Je ne sais plus qui j'entendais dire récemment que la mesure d'un bon film était d'encore hanter l'esprit du spectateur des mois après le visionnage, plutôt que son appréciation sur le moment. Je ne sais pas à quel point je rejoins cette perspective, toujours est-il que si on l'applique à ce film, dans mon cas, il est indubitablement excellent.
Malgré une expérience de visionnage assez hétéroclite, non point qu'elle fut occasionnellement mauvaise, mais plutôt que certaines portions de l'intrigue m'ont moins captivé (e.g. la compétition des courtisans), force est d'admettre que le final m'a mis une bonne claque, doublée d'un coup de pied au derrière.

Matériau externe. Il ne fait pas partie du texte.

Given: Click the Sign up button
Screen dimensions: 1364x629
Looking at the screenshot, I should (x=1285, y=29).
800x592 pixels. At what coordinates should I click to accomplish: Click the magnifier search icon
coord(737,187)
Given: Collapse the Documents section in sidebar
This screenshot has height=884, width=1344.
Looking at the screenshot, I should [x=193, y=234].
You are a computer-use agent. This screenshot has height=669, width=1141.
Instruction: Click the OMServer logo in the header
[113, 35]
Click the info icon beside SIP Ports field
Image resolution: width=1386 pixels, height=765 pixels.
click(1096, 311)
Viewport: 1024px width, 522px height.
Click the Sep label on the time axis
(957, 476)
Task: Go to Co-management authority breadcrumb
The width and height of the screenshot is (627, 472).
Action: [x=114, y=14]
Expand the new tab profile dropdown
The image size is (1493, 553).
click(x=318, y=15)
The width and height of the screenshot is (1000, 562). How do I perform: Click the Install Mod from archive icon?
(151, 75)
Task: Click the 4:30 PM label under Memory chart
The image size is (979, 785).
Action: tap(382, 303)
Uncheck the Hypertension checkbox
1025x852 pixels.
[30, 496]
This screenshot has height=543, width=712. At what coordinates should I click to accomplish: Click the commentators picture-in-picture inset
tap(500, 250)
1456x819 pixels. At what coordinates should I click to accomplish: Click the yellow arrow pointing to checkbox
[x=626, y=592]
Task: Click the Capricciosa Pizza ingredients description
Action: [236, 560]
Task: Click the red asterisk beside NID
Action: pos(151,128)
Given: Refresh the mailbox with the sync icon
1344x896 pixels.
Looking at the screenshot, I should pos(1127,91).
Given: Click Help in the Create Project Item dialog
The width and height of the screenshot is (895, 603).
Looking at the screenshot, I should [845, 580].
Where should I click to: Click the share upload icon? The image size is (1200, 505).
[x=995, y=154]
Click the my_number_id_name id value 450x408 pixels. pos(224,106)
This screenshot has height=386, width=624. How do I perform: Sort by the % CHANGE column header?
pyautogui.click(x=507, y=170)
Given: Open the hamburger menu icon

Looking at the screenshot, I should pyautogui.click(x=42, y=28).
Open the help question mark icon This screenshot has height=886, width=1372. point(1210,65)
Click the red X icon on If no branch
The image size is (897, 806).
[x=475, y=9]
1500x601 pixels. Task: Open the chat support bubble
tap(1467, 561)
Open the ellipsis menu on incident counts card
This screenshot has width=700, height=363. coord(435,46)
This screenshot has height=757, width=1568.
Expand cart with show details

Une forme de rappel à l'ordre existentiel sur des points où je commençais à m'affaisser dans la complaisance.
Ce film est bouleversant, pénétrant, subtil et profondément humain. En somme, tout ce que je recherche dans un film (ou presque, je suis aussi amateur d'action chaotique et effrénée). Ce n'est que l'hétéroclisme susnommé qui me retient de mettre le 10 paroxystique. C'est assez subjectif comme motif certes, mais tous les 10 le sont fondamentalement.
--------------------- Alerte danger divulgâchage ™ ---------------------
Je préfère prévenir le lecteur qu'à partir de ce point, cette critique va allégrement divulgâcher et se transforme en pseudo-essai dense en questionnements existentiels discutables.
(Oui, je vais pas non plus mettre plus de la moitié du texte dans une balise spoiler).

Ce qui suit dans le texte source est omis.